What to produce - Copy the records that follow exactly, leaving nothing out.

*** Opening Dataset excerpts ***

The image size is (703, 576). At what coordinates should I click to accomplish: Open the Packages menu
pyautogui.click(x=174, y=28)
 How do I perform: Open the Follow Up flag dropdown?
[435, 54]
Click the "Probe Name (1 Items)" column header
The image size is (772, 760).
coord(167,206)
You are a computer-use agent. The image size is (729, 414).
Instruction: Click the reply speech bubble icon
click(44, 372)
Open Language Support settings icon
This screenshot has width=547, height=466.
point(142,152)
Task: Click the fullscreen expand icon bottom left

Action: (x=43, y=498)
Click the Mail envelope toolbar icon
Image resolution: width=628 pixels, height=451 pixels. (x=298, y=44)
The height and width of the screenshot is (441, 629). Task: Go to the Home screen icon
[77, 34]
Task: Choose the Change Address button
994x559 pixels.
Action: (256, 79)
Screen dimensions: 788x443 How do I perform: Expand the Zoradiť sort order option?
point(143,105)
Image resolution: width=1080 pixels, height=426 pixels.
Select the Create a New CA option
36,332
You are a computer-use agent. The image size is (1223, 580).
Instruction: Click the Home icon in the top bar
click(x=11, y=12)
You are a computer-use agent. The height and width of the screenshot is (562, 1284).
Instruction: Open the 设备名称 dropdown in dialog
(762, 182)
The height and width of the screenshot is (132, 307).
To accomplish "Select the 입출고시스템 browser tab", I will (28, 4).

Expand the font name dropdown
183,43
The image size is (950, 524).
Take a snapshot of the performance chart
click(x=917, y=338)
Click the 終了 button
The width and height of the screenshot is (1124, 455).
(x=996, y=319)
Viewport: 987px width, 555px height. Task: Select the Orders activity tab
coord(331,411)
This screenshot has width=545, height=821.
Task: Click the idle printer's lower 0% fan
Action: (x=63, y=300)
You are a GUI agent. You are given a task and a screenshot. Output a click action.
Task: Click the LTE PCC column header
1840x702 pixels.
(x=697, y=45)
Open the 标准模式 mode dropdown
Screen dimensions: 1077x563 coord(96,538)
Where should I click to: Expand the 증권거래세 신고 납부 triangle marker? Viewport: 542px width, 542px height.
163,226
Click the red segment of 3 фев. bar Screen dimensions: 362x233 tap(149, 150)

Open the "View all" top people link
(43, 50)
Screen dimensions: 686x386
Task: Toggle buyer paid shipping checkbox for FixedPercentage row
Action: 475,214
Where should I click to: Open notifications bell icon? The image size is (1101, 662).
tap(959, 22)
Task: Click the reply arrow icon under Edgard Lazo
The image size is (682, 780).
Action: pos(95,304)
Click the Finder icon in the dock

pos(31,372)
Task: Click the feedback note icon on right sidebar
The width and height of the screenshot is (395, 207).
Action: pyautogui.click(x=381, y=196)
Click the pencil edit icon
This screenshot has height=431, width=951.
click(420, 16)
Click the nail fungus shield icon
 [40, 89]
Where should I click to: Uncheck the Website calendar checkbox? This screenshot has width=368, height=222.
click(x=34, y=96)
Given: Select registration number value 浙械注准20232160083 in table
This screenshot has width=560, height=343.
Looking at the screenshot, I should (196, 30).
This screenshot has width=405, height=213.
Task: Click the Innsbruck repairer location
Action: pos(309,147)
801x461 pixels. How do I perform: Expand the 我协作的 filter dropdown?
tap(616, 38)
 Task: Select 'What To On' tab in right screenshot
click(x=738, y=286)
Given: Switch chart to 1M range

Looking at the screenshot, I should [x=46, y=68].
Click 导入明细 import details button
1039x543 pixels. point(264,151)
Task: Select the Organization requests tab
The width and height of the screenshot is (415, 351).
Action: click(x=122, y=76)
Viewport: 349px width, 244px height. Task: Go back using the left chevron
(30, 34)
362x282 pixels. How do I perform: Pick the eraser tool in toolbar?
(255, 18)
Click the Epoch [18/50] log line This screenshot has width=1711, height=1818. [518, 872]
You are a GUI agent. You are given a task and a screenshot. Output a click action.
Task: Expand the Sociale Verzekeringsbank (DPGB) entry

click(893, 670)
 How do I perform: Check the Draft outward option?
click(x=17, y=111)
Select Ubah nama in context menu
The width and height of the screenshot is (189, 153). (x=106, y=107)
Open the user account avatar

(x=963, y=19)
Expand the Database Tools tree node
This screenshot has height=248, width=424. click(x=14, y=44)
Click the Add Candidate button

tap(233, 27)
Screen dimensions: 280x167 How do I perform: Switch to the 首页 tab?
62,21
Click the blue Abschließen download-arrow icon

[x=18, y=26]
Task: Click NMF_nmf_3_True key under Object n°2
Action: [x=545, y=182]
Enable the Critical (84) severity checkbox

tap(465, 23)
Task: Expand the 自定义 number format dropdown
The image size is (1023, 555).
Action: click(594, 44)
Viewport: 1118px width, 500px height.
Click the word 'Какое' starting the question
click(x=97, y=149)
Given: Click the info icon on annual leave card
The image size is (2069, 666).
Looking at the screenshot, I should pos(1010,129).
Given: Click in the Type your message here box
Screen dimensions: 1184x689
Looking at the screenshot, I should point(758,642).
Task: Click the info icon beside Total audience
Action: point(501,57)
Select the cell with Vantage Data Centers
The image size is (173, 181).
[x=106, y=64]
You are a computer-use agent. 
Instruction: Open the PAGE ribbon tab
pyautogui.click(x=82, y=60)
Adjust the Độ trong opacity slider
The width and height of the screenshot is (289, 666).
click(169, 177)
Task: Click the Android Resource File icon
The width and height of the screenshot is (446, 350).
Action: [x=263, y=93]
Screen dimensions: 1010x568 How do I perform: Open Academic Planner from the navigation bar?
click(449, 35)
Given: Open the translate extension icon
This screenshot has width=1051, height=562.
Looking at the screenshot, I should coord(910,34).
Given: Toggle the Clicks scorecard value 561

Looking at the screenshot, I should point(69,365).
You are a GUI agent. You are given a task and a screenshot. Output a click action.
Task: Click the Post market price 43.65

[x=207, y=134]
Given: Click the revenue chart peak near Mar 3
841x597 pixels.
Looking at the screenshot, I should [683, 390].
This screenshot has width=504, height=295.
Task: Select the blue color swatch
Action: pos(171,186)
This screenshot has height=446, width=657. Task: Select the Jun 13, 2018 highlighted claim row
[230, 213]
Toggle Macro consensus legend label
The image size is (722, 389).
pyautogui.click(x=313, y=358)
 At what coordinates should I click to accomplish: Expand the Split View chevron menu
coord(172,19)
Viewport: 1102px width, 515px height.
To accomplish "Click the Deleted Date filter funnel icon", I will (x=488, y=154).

*** Closing Dataset excerpts ***

Problem solution -
The image size is (703, 576). At what coordinates should I click to accomplish: Open the Packages menu
pyautogui.click(x=174, y=28)
 How do I perform: Open the Follow Up flag dropdown?
[435, 54]
Click the "Probe Name (1 Items)" column header
The image size is (772, 760).
coord(167,206)
You are a computer-use agent. The image size is (729, 414).
Instruction: Click the reply speech bubble icon
click(44, 372)
Open Language Support settings icon
This screenshot has width=547, height=466.
point(142,152)
Task: Click the fullscreen expand icon bottom left

Action: (x=43, y=498)
Click the Mail envelope toolbar icon
Image resolution: width=628 pixels, height=451 pixels. (x=298, y=44)
The height and width of the screenshot is (441, 629). Task: Go to the Home screen icon
[77, 34]
Task: Choose the Change Address button
994x559 pixels.
Action: (256, 79)
Screen dimensions: 788x443 How do I perform: Expand the Zoradiť sort order option?
point(143,105)
Image resolution: width=1080 pixels, height=426 pixels.
Select the Create a New CA option
36,332
You are a computer-use agent. The image size is (1223, 580).
Instruction: Click the Home icon in the top bar
click(x=11, y=12)
You are a computer-use agent. The height and width of the screenshot is (562, 1284).
Instruction: Open the 设备名称 dropdown in dialog
(762, 182)
The height and width of the screenshot is (132, 307).
To accomplish "Select the 입출고시스템 browser tab", I will (28, 4).

Expand the font name dropdown
183,43
The image size is (950, 524).
Take a snapshot of the performance chart
click(x=917, y=338)
Click the 終了 button
The width and height of the screenshot is (1124, 455).
(x=996, y=319)
Viewport: 987px width, 555px height. Task: Select the Orders activity tab
coord(331,411)
This screenshot has width=545, height=821.
Task: Click the idle printer's lower 0% fan
Action: (x=63, y=300)
You are a GUI agent. You are given a task and a screenshot. Output a click action.
Task: Click the LTE PCC column header
1840x702 pixels.
(x=697, y=45)
Open the 标准模式 mode dropdown
Screen dimensions: 1077x563 coord(96,538)
Where should I click to: Expand the 증권거래세 신고 납부 triangle marker? Viewport: 542px width, 542px height.
163,226
Click the red segment of 3 фев. bar Screen dimensions: 362x233 tap(149, 150)

Open the "View all" top people link
(43, 50)
Screen dimensions: 686x386
Task: Toggle buyer paid shipping checkbox for FixedPercentage row
Action: 475,214
Where should I click to: Open notifications bell icon? The image size is (1101, 662).
tap(959, 22)
Task: Click the reply arrow icon under Edgard Lazo
The image size is (682, 780).
Action: pos(95,304)
Click the Finder icon in the dock

pos(31,372)
Task: Click the feedback note icon on right sidebar
The width and height of the screenshot is (395, 207).
Action: pyautogui.click(x=381, y=196)
Click the pencil edit icon
This screenshot has height=431, width=951.
click(420, 16)
Click the nail fungus shield icon
 [40, 89]
Where should I click to: Uncheck the Website calendar checkbox? This screenshot has width=368, height=222.
click(x=34, y=96)
Given: Select registration number value 浙械注准20232160083 in table
This screenshot has width=560, height=343.
Looking at the screenshot, I should (196, 30).
This screenshot has width=405, height=213.
Task: Click the Innsbruck repairer location
Action: pos(309,147)
801x461 pixels. How do I perform: Expand the 我协作的 filter dropdown?
tap(616, 38)
 Task: Select 'What To On' tab in right screenshot
click(x=738, y=286)
Given: Switch chart to 1M range

Looking at the screenshot, I should [x=46, y=68].
Click 导入明细 import details button
1039x543 pixels. point(264,151)
Task: Select the Organization requests tab
The width and height of the screenshot is (415, 351).
Action: click(x=122, y=76)
Viewport: 349px width, 244px height. Task: Go back using the left chevron
(30, 34)
362x282 pixels. How do I perform: Pick the eraser tool in toolbar?
(255, 18)
Click the Epoch [18/50] log line This screenshot has width=1711, height=1818. [518, 872]
You are a GUI agent. You are given a task and a screenshot. Output a click action.
Task: Expand the Sociale Verzekeringsbank (DPGB) entry

click(893, 670)
 How do I perform: Check the Draft outward option?
click(x=17, y=111)
Select Ubah nama in context menu
The width and height of the screenshot is (189, 153). (x=106, y=107)
Open the user account avatar

(x=963, y=19)
Expand the Database Tools tree node
This screenshot has height=248, width=424. click(x=14, y=44)
Click the Add Candidate button

tap(233, 27)
Screen dimensions: 280x167 How do I perform: Switch to the 首页 tab?
62,21
Click the blue Abschließen download-arrow icon

[x=18, y=26]
Task: Click NMF_nmf_3_True key under Object n°2
Action: [x=545, y=182]
Enable the Critical (84) severity checkbox

tap(465, 23)
Task: Expand the 自定义 number format dropdown
The image size is (1023, 555).
Action: click(594, 44)
Viewport: 1118px width, 500px height.
Click the word 'Какое' starting the question
click(x=97, y=149)
Given: Click the info icon on annual leave card
The image size is (2069, 666).
Looking at the screenshot, I should pos(1010,129).
Given: Click in the Type your message here box
Screen dimensions: 1184x689
Looking at the screenshot, I should point(758,642).
Task: Click the info icon beside Total audience
Action: point(501,57)
Select the cell with Vantage Data Centers
The image size is (173, 181).
[x=106, y=64]
You are a computer-use agent. 
Instruction: Open the PAGE ribbon tab
pyautogui.click(x=82, y=60)
Adjust the Độ trong opacity slider
The width and height of the screenshot is (289, 666).
click(169, 177)
Task: Click the Android Resource File icon
The width and height of the screenshot is (446, 350).
Action: [x=263, y=93]
Screen dimensions: 1010x568 How do I perform: Open Academic Planner from the navigation bar?
click(449, 35)
Given: Open the translate extension icon
This screenshot has width=1051, height=562.
Looking at the screenshot, I should coord(910,34).
Given: Toggle the Clicks scorecard value 561

Looking at the screenshot, I should point(69,365).
You are a GUI agent. You are given a task and a screenshot. Output a click action.
Task: Click the Post market price 43.65

[x=207, y=134]
Given: Click the revenue chart peak near Mar 3
841x597 pixels.
Looking at the screenshot, I should [683, 390].
This screenshot has width=504, height=295.
Task: Select the blue color swatch
Action: pos(171,186)
This screenshot has height=446, width=657. Task: Select the Jun 13, 2018 highlighted claim row
[230, 213]
Toggle Macro consensus legend label
The image size is (722, 389).
pyautogui.click(x=313, y=358)
 At what coordinates should I click to accomplish: Expand the Split View chevron menu
coord(172,19)
Viewport: 1102px width, 515px height.
To accomplish "Click the Deleted Date filter funnel icon", I will (x=488, y=154).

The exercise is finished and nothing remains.